====== Text segment

[comp.lang.c] Here is CDECL

rsalz@bbn.com (Rich Salz) (10/06/87)

[  Okay, okay.  This is a "once-in-a-lifetime" opportunity -- a posting
   of something from the archives by the moderator.  Info on the
   comp.sources.unix (nee mod.sources) archives is posted semi-regularly
   in that newsgroup.  Look for an unexpired old posting in your Usenet
   spool directory; I'll be posting a new update with the start of the
   new volume in a day or two.  I also gotta admit, at 15K for the
   whole shell archive, this gem is well worth its weightin gold!
   --r$  ]

Subject: v06i048:  English<->C translator for C declarations (cdecl)
Newsgroups: mod.sources
Approved: rs@mirror.UUCP

Submitted by: Chris Torek <mimsy.umd.edu!gymble!chris>
Mod.sources: Volume 6, Issue 48
Archive-name: cdecl

Cdecl has been on the net for a while, but never in mod.sources, or the
archives.  It was written by Graham Ross, once at tektronix!tekmdp!grahamr.
USG sites should add "-DINDEX=strchr" to the CFLAGS entry in the Makefile.

--------------------cut--------------------
: Run this shell script with "sh" not "csh"
PATH=/bin:/usr/bin:/usr/ucb:/etc:$PATH
export PATH
echo Extracting Makefile
sed 's/^X//' <<'//go.sysin dd *' >Makefile
# Makefile for cdecl
DESTDIR=
CFLAGS=	-O
LIBS=
MAKE=	make
WHERE=	/usr/local/bin

all:	cdecl

cdecl:	cdgram.o cdsupp.o
	${CC} ${CFLAGS} -o $@ cdgram.o cdsupp.o

clean:
	rm -f core *.o cdecl cdlex.c cdgram.c

install: cdecl
	install -s cdecl ${DESTDIR}${WHERE}/cdecl

depend: cdgram.c cdlex.c cdsupp.c
	for i in cdgram.c cdlex.c cdsupp.c; do\
	    cc -M ${INCPATH} $$i | sed -e 's, \./, ,' | \
	    awk '{ if ($$1 != prev) { if (rec != "") print rec; \
		rec = $$0; prev = $$1; } \
		else { if (length(rec $$2) > 78) { print rec; rec = $$0; } \
		else rec = rec " " $$2 } } \
		END { print rec }'; done >makedep
	echo '/^# DO NOT DELETE THIS LINE/+2,$$d' >eddep
	echo '$$r makedep' >> eddep
	echo 'w' >>eddep
	cp Makefile Makefile.bak
	ed - Makefile < eddep
	rm eddep makedep
	echo '# DEPENDENCIES MUST END AT END OF FILE' >> Makefile
	echo '# IF YOU PUT STUFF HERE IT WILL GO AWAY' >> Makefile
	echo '# see make depend above' >> Makefile

# DO NOT DELETE THIS LINE -- make depend uses it

cdgram.o: cdgram.c /usr/include/stdio.h cdlex.c /usr/include/stdio.h
cdgram.o: /usr/include/ctype.h
cdlex.o: cdlex.c /usr/include/stdio.h /usr/include/ctype.h
cdsupp.o: cdsupp.c /usr/include/stdio.h
# DEPENDENCIES MUST END AT END OF FILE
# IF YOU PUT STUFF HERE IT WILL GO AWAY
# see make depend above
//go.sysin dd *
if [ `wc -c < Makefile` != 1290 ]; then
	made=FALSE
	echo error transmitting Makefile --
	echo length should be 1290, not `wc -c < Makefile`
else
	made=TRUE
fi
if [ $made = TRUE ]; then
	chmod 644 Makefile
	echo -n '	'; ls -ld Makefile
fi
echo Extracting cdecl.1
sed 's/^X//' <<'//go.sysin dd *' >cdecl.1
X.TH CDECL 1
X.SH NAME
cdecl \- Compose C declarations
X.SH SYNOPSIS
X.B cdecl
X.SH DESCRIPTION
X.I Cdecl
is a program for encoding and decoding C type-declarations.

============
====== Rows

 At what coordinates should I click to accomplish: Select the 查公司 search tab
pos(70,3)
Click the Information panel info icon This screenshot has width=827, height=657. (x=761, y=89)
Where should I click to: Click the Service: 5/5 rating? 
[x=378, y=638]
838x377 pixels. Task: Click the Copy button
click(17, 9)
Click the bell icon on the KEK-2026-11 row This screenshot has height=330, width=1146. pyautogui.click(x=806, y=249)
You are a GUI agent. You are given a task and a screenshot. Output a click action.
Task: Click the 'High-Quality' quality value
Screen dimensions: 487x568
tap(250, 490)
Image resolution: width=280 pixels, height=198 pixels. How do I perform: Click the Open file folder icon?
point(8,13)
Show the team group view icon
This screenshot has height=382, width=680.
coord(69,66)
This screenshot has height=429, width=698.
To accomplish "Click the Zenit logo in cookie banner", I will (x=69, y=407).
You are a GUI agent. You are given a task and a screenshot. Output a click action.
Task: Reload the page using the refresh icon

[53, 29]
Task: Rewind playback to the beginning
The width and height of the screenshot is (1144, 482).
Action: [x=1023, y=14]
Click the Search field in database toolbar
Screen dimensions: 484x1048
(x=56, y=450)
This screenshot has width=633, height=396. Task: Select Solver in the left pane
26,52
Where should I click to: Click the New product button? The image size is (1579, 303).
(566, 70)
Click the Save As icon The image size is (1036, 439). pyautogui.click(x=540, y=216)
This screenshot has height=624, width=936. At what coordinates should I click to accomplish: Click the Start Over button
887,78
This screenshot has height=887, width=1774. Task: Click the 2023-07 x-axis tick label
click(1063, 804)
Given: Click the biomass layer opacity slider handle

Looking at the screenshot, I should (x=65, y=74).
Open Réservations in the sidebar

============

> [Set exercise A]: Which variables get values in the opening lines of the Makefile inside the cdecl Usenet posting, and what value does each receive?
> [Set exercise B]: Pick up the cdecl Usenet posting after its final line and carry it forward.

> [Expected output A]: DESTDIR (empty), CFLAGS (-O), LIBS (empty), MAKE (make), WHERE (/usr/local/bin)

> [Expected output B]:
It reads standard input for statements in the language described below.
The results are written on standard output.
X.PP
X.I Cdecl's
scope is intentionally small.
It doesn't help you figure out storage classes or initializations.
X.SH "COMMAND LANGUAGE"
There are four statements in the language.
The "declare" statement composes a C type-declaration
from a verbose description.
The "cast" statement composes a C type-cast
as might appear in an expression.
The "explain" statement decodes a C type-declaration, producing a
verbose description.
The "help" statement describes the others.
X.PP
The following grammar describes the language.
In the grammar, words in "<>" are non-terminals,
bare lower-case words are terminals that stand for themselves.
Bare upper-case words are other lexical tokens:
NOTHING means the empty string;
NAME means a C identifier;
NUMBER means a string of decimal digits; and
NL means the new-line character.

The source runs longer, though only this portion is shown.